All web browsers are currently vulnerable to a CSS history leak which enables attackers to test if a particular site was visited by a user in the browser used to connect to the site.
The CSS leak makes use of a feature of CSS that colors visited and non-visited links in a different manner. All the attacker needs to do is to display a huge list of possible sites on a page and check how the link color looks like to see if sites have been visited.
Basically, a huge list of links is added to a page (it can be hidden). The browser uses a different color for visited links, and the script on the site just needs to check which of the links match that color to know that a user went to that site before.

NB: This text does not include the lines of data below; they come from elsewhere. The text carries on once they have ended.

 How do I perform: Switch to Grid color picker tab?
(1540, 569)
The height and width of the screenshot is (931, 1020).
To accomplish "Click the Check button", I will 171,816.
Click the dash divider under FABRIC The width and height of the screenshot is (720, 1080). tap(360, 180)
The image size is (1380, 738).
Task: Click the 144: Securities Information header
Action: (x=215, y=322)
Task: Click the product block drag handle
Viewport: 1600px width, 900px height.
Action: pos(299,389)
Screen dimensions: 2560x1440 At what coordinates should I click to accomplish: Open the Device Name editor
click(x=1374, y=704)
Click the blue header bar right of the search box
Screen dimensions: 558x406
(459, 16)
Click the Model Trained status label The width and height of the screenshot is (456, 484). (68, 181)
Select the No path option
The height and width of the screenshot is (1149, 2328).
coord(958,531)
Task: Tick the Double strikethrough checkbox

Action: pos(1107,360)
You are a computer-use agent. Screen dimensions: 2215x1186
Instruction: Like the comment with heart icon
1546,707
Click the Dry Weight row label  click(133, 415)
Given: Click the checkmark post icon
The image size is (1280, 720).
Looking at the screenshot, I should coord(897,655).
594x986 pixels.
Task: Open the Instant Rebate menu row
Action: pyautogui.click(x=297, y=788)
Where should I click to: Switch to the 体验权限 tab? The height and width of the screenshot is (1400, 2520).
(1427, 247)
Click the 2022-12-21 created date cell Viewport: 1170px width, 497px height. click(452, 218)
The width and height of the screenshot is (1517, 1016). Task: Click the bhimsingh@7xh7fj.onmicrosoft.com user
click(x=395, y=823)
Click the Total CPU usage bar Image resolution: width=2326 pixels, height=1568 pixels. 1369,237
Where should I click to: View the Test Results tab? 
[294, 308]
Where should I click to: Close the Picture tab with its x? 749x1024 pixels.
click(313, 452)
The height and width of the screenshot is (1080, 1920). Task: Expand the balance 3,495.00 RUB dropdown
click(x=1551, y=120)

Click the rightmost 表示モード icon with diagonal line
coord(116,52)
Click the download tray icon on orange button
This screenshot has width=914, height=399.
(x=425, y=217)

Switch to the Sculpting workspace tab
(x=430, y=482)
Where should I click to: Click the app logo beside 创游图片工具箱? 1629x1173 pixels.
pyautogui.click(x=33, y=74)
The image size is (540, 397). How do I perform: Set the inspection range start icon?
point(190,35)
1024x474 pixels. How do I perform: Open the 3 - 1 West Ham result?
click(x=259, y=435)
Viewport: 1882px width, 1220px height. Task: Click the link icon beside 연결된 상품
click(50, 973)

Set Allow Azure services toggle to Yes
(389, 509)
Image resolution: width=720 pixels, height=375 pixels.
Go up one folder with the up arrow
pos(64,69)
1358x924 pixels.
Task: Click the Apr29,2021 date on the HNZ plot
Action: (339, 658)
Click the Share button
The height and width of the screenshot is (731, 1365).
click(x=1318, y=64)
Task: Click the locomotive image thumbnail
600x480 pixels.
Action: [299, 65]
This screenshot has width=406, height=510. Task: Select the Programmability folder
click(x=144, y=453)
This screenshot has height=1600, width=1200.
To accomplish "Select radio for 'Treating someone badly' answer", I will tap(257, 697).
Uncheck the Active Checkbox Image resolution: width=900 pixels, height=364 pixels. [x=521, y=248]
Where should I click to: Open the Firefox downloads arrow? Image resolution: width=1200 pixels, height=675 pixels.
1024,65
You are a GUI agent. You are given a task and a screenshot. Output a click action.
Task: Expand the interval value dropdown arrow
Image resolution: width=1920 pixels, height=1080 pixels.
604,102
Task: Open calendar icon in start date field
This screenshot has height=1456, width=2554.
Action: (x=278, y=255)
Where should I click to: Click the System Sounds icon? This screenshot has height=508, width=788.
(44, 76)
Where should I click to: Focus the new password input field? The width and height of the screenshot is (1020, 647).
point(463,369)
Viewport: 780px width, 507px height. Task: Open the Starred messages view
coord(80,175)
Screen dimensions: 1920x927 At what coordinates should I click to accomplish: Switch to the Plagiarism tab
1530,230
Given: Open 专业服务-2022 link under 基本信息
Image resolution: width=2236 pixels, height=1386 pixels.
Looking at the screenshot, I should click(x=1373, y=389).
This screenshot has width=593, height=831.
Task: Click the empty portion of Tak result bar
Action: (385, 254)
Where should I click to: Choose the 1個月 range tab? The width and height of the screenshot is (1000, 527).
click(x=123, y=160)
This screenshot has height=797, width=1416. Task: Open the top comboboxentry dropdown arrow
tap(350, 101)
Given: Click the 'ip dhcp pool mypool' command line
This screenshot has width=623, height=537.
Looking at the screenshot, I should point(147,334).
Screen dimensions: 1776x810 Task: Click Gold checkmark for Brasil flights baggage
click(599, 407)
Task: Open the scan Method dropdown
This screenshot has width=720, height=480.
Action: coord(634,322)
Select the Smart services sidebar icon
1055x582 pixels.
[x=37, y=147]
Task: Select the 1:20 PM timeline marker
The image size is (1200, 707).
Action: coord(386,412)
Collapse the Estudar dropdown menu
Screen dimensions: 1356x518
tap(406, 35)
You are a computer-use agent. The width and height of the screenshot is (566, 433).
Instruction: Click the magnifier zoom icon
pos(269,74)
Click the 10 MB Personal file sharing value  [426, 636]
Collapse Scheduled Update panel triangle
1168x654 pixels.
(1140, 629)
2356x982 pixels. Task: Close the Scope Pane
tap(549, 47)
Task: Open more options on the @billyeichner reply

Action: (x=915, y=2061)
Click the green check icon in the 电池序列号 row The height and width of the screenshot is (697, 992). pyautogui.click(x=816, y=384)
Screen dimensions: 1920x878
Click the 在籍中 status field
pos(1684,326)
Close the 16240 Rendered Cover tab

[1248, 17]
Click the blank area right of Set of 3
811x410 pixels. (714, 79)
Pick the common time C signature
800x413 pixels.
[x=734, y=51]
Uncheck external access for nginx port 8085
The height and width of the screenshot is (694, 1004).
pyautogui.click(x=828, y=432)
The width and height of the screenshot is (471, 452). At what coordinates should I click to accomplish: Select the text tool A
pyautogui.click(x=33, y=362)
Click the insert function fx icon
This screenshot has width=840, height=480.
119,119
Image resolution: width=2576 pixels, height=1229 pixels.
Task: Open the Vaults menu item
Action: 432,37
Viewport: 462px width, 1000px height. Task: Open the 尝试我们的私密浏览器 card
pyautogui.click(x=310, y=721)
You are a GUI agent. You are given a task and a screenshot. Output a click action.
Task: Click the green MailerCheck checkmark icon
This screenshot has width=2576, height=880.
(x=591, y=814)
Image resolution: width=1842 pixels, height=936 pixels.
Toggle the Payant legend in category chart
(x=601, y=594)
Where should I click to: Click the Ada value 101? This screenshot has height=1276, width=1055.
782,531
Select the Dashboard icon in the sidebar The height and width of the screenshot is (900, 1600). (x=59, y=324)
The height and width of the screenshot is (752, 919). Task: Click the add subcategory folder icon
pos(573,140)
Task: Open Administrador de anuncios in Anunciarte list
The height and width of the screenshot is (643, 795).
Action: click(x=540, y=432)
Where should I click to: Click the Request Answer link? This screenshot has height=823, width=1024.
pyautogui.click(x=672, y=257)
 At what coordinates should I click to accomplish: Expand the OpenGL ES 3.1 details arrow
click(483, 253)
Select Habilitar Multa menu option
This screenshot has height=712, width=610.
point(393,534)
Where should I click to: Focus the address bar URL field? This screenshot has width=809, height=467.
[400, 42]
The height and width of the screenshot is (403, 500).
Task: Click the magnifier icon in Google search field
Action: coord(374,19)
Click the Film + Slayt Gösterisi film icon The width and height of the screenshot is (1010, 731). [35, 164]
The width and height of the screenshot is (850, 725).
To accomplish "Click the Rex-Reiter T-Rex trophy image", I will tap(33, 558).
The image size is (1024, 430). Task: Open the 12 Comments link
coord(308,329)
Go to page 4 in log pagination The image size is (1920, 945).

The scripts are currently testing more than 200K URLs per minute which should be enough to create a solid profile of nearly any web user.
Some factors mitigate the problem like clearing the history regularly.
Mozilla developers have now come up with a solution for the problem that applies three changes to the way links are styled in the web browser.
Mozilla Plugs The CSS History Leak
The Mozilla blog has a fairly long article up with technical detailsm as does David Baron whose solution was picked to plug the CSS History leak in the web browser.
The three changes take care of layout-based attacks, timing attacks, and computed style attacks.
- layout-based attacks: Mozilla decided to limit the styling that can be done to visited links.
- timing attacks: eliminates attacks that distinguish visited from unvisited links by measuring the time it takes to resolve those.
- computed style attacks: returns the unvisited style if a script attempts to get the computed style of a link.
It is not yet clear when this will make its way into the Firefox web browser but it is likely that it will be implemented soon.
Users who do not want to wait can protect their computer’s from the leak by setting “layout.css.visited_links_enabled option in about:config to false” which has the consequence that no styling for visited links is displayed in the web browser.
Users of all web browsers who want to test what a script could find out about their surfing habits can visit the Start Panic website.
Update:
All modern browsers are protected against these kinds of attacks now.
The website mentioned in the last sentence should not display any sites that you have visited in the past if you are using a modern web browser.
There is no need anymore to restrict the styling of visited links in your web browser, but you can still do so if you want.